__Consigne__: Dans le récit cycliste, relevez toutes les quantités ou mesures écrites en chiffres et précisez pour chacune ce qu'elle compte ou mesure.

__Texte à lire__:
* * * * *

Déjà l'heure de repartir pour mettre à profit le vent de dos. Je croise toujours des cyclistes en sens inverse, des retardataires qui seront hors délais. Je croise un asiatique en fatbike, je le reverrai plus tard dans un reportage de TF1...
Je partage un bout de route avec un français vendéen, 2 jeunes filles cyclistes nous accompagnent sur quelques kms, nous leur expliquons ce que nous faisons où nous allons, je leur explique les modalités pour participer et les invite pour dans quelques années.
Kms 870, 16h20 heure du goûter, Tinténiac et son check point, je prends un coca, me pose dans l'herbe avec mon pain au chocolat. Il faut dire que depuis le début, public et bénévoles sont au petit soin pour nous, et c'est sûrement encore plus vrai pour moi, une nana qui roule seule. Un des bénévoles me parle, me demande si tout va bien et quand je pense finir ? Pour moi ça va pas trop mal, de la fatigue musculaire, des douleurs aux appuis mais rien d'ingérable. Quant à savoir à quelle heure je serai à Rambouillet, je n'ai pas trop d'idée, cela dépend de la nuit avec mes 2 petites heures de sommeil c'est l'inconnue.

* * * * *

__Données fournies__:
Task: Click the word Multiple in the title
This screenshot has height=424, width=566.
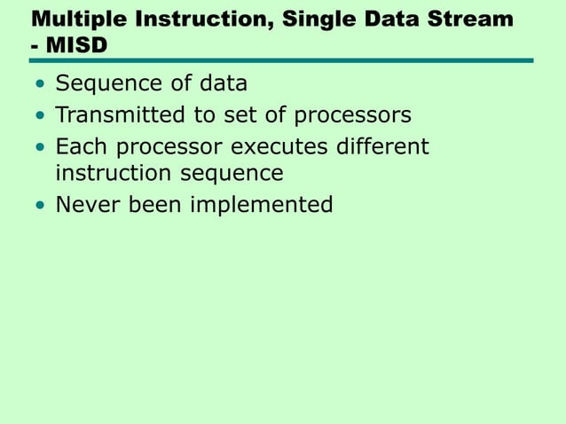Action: tap(75, 18)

* * * * *

__Réponse__:
- 870 : les kilomètres parcourus à l'arrivée à Tinténiac (« Kms 870 »)
- 16h20 : l'heure de l'arrivée à Tinténiac, « heure du goûter »
- 2 : les jeunes filles cyclistes qui accompagnent le groupe sur quelques kilomètres
- 2 : les « petites heures de sommeil » prévues pour la nuit